We've been thru this before. It's lower overall cost to fly the 44% more frequencies using smaller aircraft. You wind up with fewer flight attendants, a slight increase in pilot hours, but the real driver is far greater fuel efficiency. The 762 winds up looking horribly inefficient when you consider how much dead weight it can carry compared to the 321T.
It's not a new equation -- the same logic often dictated using two 727's leaving within 45 minutes of each other on ORD-LGA and DFW-LGA vs. a single frequency with a DC10.
except that you still can't grasp that AA has fewer seats flying under its new schedule than it had using 767s.
sure, costs go down but pilot time goes UP by the same amount of new frequencies. 321 pilots might make a bit less than the 767 pilots under BK but when you add back pay increases, it isn't much. further, adding 40% more frequencies offsets a major portion of the fuel burn advantage.
and again, the 767 - at least in the 300 version - can easily carry 9000 pounds of cargo per flight because that is exactly what they are doing for DL.

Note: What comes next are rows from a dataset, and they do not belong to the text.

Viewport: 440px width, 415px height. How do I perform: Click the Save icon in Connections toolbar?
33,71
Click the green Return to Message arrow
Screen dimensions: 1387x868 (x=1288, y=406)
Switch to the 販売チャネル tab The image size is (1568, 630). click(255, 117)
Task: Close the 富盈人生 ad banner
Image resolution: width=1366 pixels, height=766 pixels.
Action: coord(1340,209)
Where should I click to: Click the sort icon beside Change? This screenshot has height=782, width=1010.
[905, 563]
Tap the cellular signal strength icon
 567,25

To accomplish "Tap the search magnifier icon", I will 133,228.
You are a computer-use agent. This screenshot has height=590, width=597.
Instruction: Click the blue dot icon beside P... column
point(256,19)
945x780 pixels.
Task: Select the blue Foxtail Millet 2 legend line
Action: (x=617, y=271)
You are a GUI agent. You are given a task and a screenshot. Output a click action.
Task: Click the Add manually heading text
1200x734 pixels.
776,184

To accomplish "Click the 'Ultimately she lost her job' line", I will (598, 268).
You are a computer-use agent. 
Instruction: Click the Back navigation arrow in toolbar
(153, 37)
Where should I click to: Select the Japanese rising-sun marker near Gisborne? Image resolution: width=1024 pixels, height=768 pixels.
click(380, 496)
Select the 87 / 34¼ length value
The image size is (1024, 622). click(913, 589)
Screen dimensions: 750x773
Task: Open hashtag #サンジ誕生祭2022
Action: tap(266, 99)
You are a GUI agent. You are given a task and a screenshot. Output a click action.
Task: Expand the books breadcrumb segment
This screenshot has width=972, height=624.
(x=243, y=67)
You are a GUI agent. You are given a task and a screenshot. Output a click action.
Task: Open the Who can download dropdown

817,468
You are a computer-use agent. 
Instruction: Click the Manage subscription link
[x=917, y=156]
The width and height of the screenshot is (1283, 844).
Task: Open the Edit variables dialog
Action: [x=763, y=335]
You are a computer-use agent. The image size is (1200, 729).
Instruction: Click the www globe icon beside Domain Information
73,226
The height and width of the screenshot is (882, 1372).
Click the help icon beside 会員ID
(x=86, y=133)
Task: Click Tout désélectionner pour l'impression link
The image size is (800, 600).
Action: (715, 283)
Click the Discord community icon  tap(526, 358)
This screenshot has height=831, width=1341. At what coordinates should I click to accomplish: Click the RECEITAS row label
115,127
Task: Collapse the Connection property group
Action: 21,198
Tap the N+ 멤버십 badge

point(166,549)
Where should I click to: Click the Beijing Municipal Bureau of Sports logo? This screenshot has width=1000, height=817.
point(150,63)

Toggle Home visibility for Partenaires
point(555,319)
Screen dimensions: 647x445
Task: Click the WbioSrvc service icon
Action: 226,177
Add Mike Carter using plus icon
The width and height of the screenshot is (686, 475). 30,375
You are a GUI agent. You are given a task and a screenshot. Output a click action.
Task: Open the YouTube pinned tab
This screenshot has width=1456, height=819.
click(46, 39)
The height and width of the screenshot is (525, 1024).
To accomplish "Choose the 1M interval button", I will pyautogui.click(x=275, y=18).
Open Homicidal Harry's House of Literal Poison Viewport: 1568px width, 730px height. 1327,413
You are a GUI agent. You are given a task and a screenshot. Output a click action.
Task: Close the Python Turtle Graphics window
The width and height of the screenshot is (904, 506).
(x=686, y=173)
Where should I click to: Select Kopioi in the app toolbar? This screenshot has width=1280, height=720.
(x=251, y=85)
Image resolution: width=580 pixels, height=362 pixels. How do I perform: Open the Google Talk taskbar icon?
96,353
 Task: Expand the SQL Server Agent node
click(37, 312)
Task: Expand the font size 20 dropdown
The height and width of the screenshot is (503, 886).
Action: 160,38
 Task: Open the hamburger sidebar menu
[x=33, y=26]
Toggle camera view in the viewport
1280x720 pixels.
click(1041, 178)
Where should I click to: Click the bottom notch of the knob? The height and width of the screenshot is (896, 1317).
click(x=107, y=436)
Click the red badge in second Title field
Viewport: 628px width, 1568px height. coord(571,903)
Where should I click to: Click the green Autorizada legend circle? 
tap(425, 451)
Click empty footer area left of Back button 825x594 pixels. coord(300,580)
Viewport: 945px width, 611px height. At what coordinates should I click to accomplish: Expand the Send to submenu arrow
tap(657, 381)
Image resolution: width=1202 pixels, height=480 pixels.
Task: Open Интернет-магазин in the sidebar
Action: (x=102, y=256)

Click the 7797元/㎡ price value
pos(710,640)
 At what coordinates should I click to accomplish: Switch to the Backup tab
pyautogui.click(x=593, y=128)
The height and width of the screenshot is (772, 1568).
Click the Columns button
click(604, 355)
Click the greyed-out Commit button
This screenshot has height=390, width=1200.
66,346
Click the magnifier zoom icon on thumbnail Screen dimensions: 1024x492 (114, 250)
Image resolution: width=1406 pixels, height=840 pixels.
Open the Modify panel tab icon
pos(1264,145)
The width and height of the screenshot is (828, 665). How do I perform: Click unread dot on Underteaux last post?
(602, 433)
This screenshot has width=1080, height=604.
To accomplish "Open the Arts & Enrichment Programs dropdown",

so the extra weight is not dead weight at all.
and DLs 763s carry twice the number of total passengers with the only difference being the lack of a FC cabin which DL doesn't believe generates the revenue necessary to cover the extra costs.
further, US DOT data for ACTUAL usage is available for US airlines and the 763 burns about 1600 gal/hr of fuel, the 762 burnt about 1400, and the 321 burns 900.
in the seat configurations that AA is using, the 321 burns slightly less fuel per seat than the 762s but MORE than the 763s that DL uses.
when you factor in the cargo that AA carried on the 762s but doesn't now but DL does on the 763s, then the argument about decreased costs simply doesn't fly... even more so considering that the 321s cost a whole lot more than the 762s.
so, let's dispense with the argument that the 321s are lower cost aircraft. they simply are not.
AA's reasoning could only have been that by adding far more frequencies, they would increase their dominance of the market esp. among high fare paying customers - but so far there is no evidence that has happened, esp. since average premium cabin fares on the transcons are not increasing at the same level as coach seats.
AA might prove in time that its strategy is working from a financial perspective but so far the evidence doesn't support it.